> **Do this**:
Rewrite the part of the records that opens with the line containing "Task: Select the" and closes with the line containing "Action: point(116,29)", switching "logo" to "emblem" and leaving all else unchanged. Omit the pictures from your answer.

Stored items:
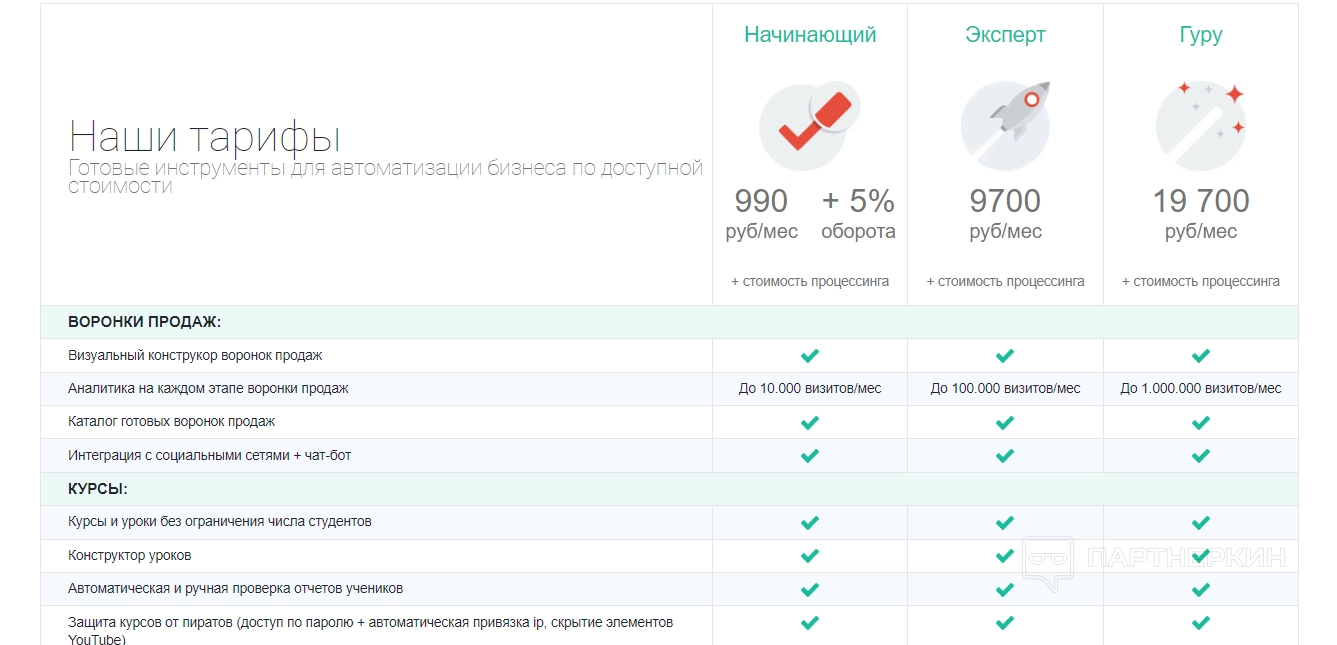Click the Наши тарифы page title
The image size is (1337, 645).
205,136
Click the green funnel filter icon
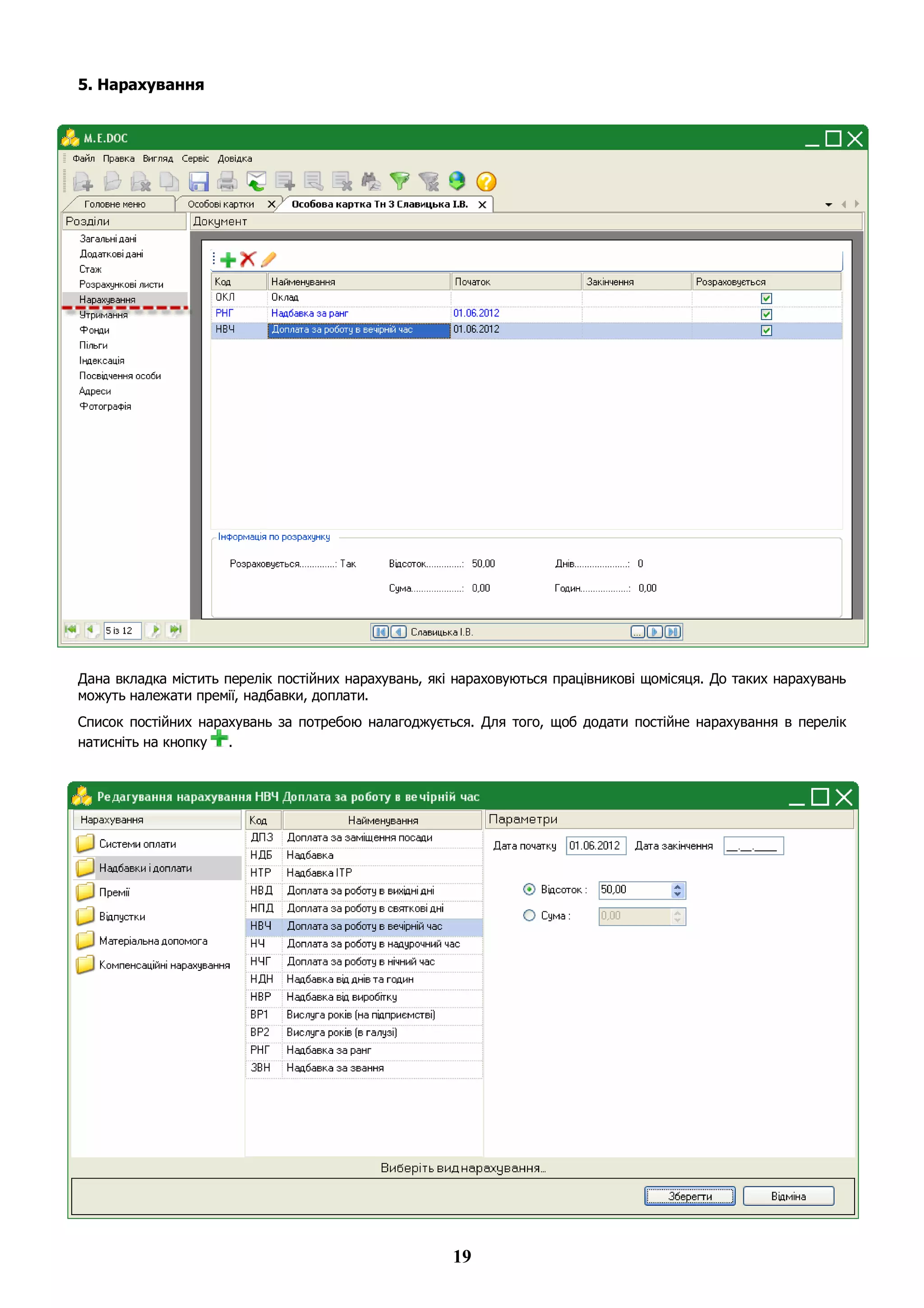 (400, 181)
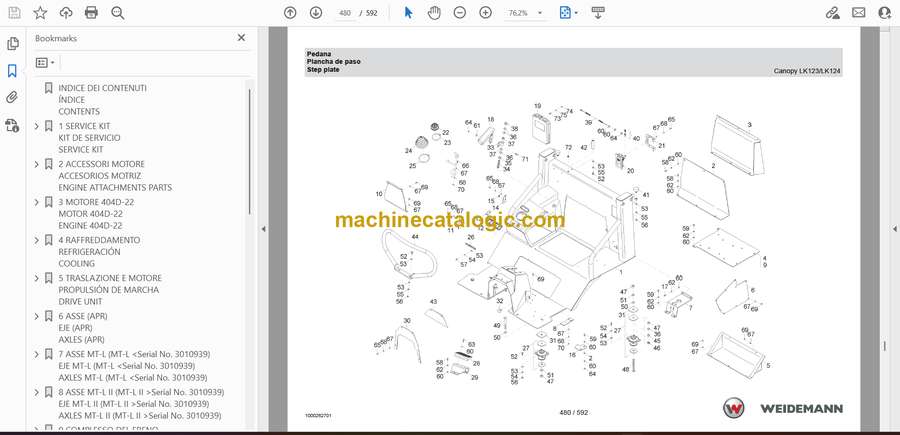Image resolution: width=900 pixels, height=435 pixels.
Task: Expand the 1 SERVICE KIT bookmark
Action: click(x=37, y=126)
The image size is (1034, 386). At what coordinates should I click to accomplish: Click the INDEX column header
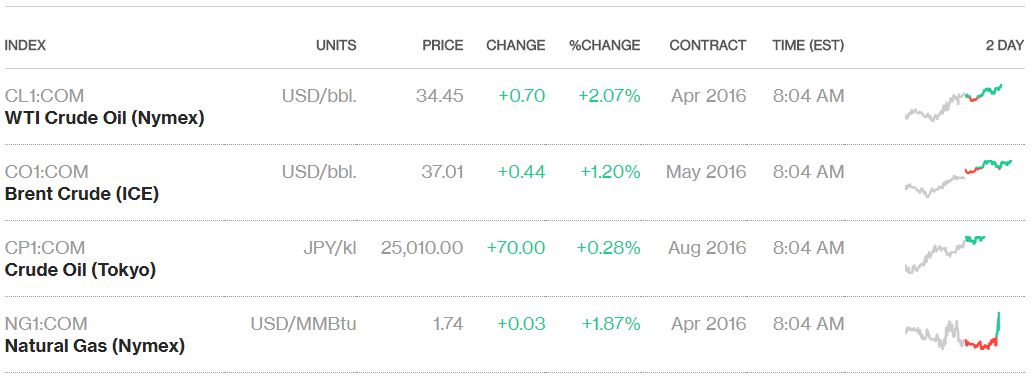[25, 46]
* * *
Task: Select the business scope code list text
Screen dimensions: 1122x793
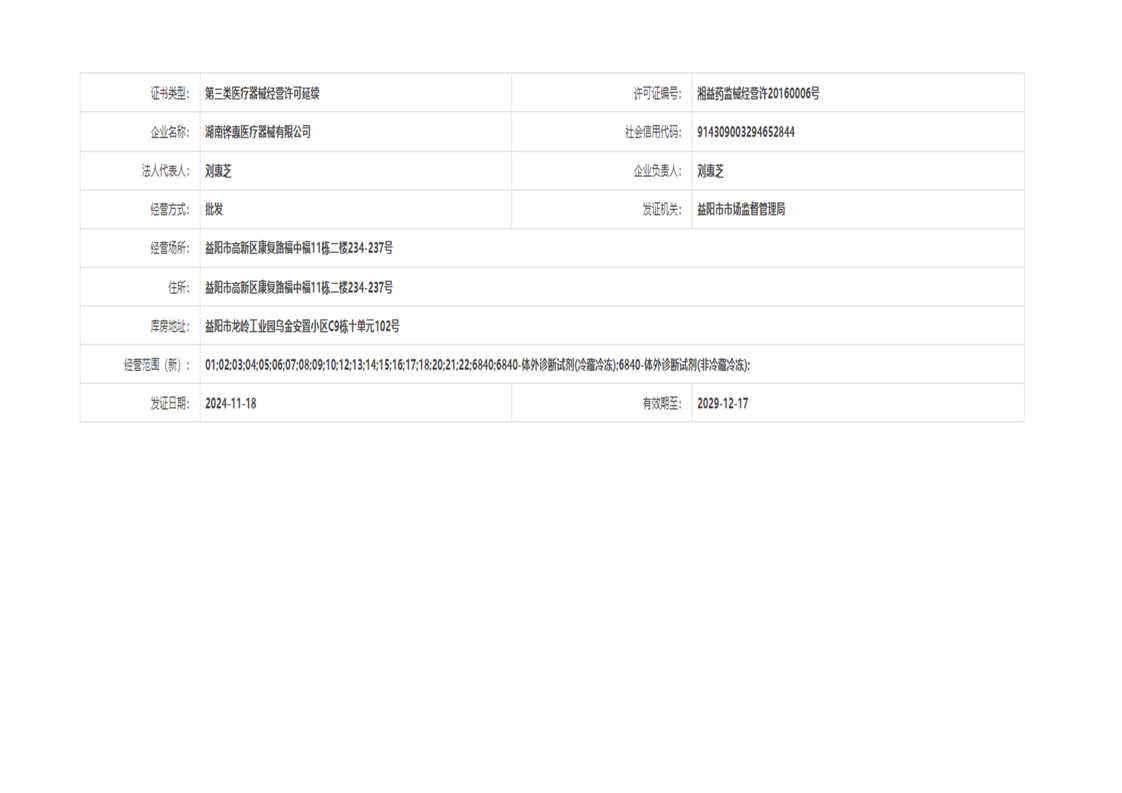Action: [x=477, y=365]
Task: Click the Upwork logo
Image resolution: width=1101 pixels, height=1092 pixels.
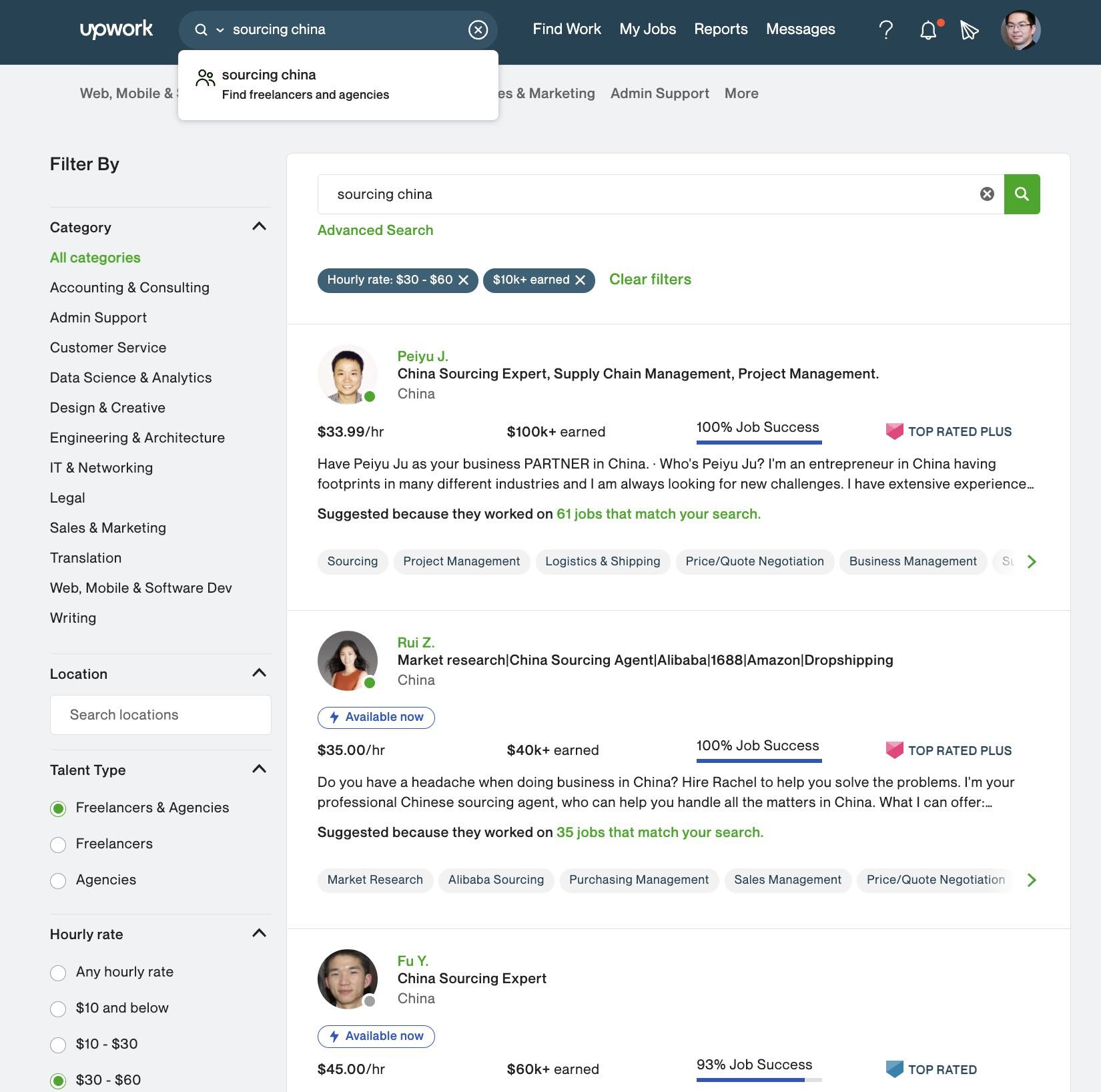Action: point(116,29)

> **Reply**:
Task: Select the business scope code list text
Screen dimensions: 1122x793
Action: [x=477, y=365]
Task: Click the Upwork emblem
Image resolution: width=1101 pixels, height=1092 pixels.
Action: point(116,29)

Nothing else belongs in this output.